I leaned over her seat and looked down below.

Except for a bank of clouds off on the horizon, the sky was clear, so I could easily see the ocean 38,000 feet below. Large circles of snow covered ice broken by bands of blue water.

But that was not what Wenonah wanted me to see. Instead, she was pointing to that bank of clouds almost directly above where I reckoned the North Pole to be.

It was a layer very similar to the ones I often see during the summer while driving home from delivering vegetables.

A thick layer of oily looking clouds.

A band of clouds looking more like concentrated smoke out of a coal fired power plant than anything else.


Around here I assume such things are caused by all the cars sitting in bumper-to-bumper traffic along I-66, I-95 and the beltway.

But greasy looking clouds all the way up on the north pole?

“Do you see that?” Wenonah asked. “What’s it doing up this far north? There aren't any automobiles or power plants anywhere close.”

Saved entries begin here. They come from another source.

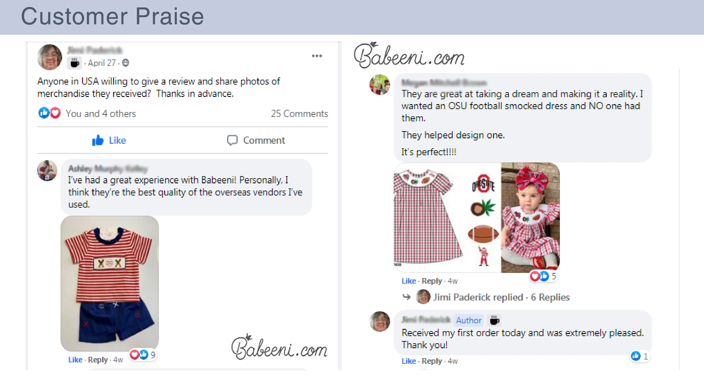Open the post's like and heart reaction icons
Image resolution: width=704 pixels, height=375 pixels.
pyautogui.click(x=49, y=113)
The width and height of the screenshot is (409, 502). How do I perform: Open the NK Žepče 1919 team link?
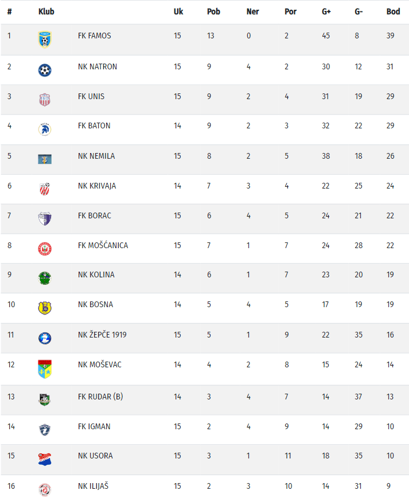(102, 335)
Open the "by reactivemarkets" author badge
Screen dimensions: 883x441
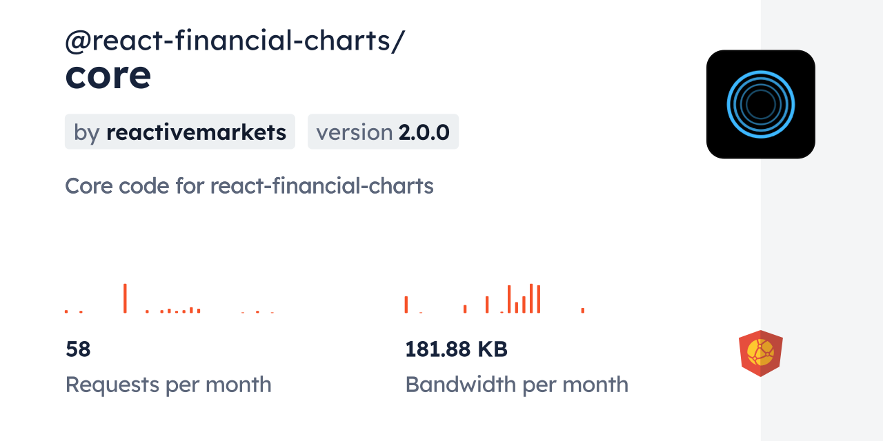[x=180, y=132]
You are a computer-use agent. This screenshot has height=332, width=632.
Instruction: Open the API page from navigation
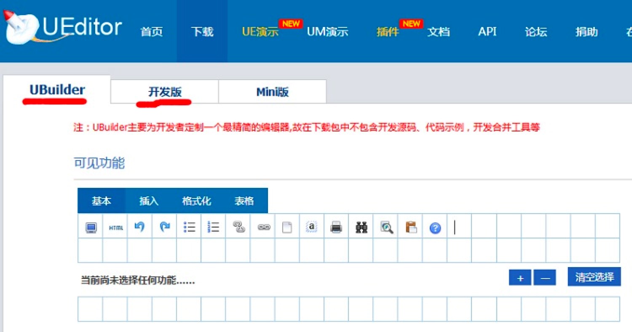[487, 32]

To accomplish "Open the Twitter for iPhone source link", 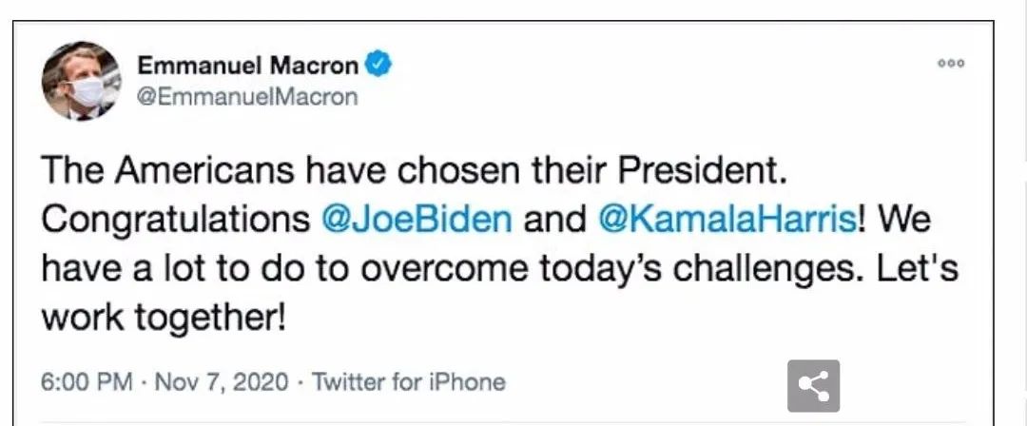I will point(409,382).

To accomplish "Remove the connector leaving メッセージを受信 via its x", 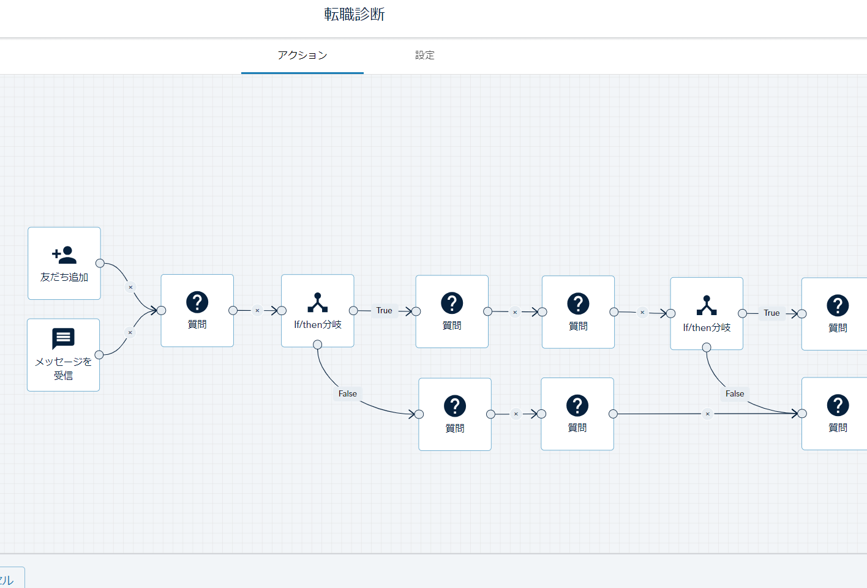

I stared at it, at that unbelievable sight, as the plane approached and then passed the north pole.

As we passed the bank of greasy looking clouds down below the snow covered ice gave way to more stretches of clear ocean then again, more ice. This time broad stretches that, instead of being snow white, had a unmistakable blue tinge to it. As though it was ice without snow.

Clear ice covering blue ocean.

Anyway, I’m back after a week in Asia. I mostly spent my time visiting my brother and his family in Korea but I did spend a couple days being a tourist in Beijing.

In Beijing we walked half a dozen miles along a less touristed part of the Great Wall. Then back to town and through the Forbidden City, across Tiananmen Square.

Rambling through the narrow streets of the Hutong neighborhoods. Walking miles through the Temple of Heaven park and then around the lake at Beihai Park where we rested at a kiosk and listened to a group singing and playing folk instruments.

Several of the woman from the group came over and sat by us and started practicing their English. They said they were a group celebrating their 40th reunion and the songs they were singing were from the 60’s and 70’s . One woman had lived and worked in Crystal City a few years back.

After a while we said our good by's and went on. It was a little while after that when my pedometer died at 25 miles for the day.

I didn’t get to see much in the way of vegetables in Beijing but the air was amazingly clear and pollution free the first day. In fact cleaner than most day’s here in DC. (it had rained the day before). Unfortunately, each day after the rain the air got progressively dirtier.

In Korea, where I spent most of my time, my brother and I ate a lot of Korean food. and I saw how important shiso (that herb we had in our shares a few weeks back) is in the Korean diet.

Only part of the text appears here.